The engine pipeline (Path B)

1 · Generate. IMAGE-BLAST your reference image. For headsets, generate meshes with a sane budget — keep --face-count modest (≈50k or lower) and consider LowPoly for dynamic props.

2 · Import meshes. .glb/.obj import natively into Unity, Unreal, or Godot. These are your interactive/dynamic objects and colliders.

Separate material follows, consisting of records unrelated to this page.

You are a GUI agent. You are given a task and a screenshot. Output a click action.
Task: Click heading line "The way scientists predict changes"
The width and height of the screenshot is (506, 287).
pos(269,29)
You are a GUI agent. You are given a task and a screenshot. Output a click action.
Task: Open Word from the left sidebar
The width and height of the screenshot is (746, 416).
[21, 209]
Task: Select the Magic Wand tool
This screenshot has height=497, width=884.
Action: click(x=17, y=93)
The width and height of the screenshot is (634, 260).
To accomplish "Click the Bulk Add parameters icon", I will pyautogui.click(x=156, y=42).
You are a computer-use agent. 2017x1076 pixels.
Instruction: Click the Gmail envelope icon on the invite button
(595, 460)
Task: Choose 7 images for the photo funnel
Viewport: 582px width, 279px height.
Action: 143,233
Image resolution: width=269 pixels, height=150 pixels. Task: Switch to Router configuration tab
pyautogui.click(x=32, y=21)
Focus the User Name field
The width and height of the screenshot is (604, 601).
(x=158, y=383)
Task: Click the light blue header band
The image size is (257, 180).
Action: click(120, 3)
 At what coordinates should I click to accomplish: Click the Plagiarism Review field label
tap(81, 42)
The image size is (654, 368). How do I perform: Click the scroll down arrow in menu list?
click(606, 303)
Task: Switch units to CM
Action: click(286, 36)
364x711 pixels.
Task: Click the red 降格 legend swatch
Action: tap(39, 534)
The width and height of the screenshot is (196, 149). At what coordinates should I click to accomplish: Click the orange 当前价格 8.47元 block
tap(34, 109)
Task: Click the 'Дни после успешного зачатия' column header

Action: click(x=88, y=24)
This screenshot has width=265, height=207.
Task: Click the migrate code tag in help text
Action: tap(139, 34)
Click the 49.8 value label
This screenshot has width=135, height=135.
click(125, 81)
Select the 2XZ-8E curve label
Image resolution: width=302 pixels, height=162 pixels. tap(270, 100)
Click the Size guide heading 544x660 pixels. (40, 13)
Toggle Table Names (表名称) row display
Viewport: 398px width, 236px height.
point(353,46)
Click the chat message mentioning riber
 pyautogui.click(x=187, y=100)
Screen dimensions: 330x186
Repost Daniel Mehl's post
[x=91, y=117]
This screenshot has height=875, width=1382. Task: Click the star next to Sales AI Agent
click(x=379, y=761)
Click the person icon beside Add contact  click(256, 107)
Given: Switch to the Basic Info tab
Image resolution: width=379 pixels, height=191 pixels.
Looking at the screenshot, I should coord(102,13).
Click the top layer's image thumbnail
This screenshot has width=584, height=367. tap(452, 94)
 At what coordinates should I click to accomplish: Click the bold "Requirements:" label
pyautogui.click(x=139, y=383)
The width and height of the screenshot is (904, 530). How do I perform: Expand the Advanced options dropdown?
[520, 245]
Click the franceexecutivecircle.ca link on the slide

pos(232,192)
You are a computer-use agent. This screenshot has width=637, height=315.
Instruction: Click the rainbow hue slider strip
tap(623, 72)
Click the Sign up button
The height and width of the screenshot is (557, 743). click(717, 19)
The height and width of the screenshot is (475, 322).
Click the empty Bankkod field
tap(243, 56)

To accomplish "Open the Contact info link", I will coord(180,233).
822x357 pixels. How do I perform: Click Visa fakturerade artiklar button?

3 · Handle the splat. The .spz environment is the hard part — engines don’t render Gaussian splats natively. Convert .spz.ply (SuperSplat / spz tooling), then add a splat renderer:

  • Unity → Quest 3: use a Gaussian-splatting package (e.g. Aras Pranckevičius’ UnityGaussianSplatting). It’s compute-shader based and mobile/Quest support is experimental — keep splat counts low, test early, and have a mesh fallback for the environment.
  • Unreal → Quest 3: a Gaussian-splat plugin + OpenXR; same perf discipline.
  • Apple Vision Pro: the toughest target — RealityKit has no built-in Gaussian-splat rendering, and Unity PolySpatial/visionOS doesn’t render splats out of the box. Pragmatic options: (a) ask World Labs Marble for a mesh export of the environment and skip splats entirely on AVP, or (b) use a Metal-based splat renderer in a full-immersive Unity/visionOS app. The mesh-only route is by far the faster hackathon path on AVP.

4 · Wire audio. Drop the .mp3 ambient loop on a looping audio source; attach object SFX to the matching props.

5 · Build to device.

  • Meta Quest 3 — Unity (URP) or Unreal via OpenXR, Android build, hand tracking + controllers. The smoothest engine target.
  • Apple Vision Pro — Unity PolySpatial (shared space) or a fully-immersive visionOS app; favor the mesh environment for performance.

Hackathon takeaways

  • Meshes are easy; splats are the risk. The .glb/.obj outputs drop straight into any engine. The .spz environment needs conversion and an experimental renderer — on Quest 3 budget it carefully, and on Vision Pro prefer a mesh environment unless you’ve already proven a splat renderer.
  • Lower the face count up front — regenerating is a one-line flag; re-decimating later is not.
  • Best polish/perf comes from this engine route; if you just need something running today across Quest 3 + Vision Pro, the WebXR route is faster to first pixel.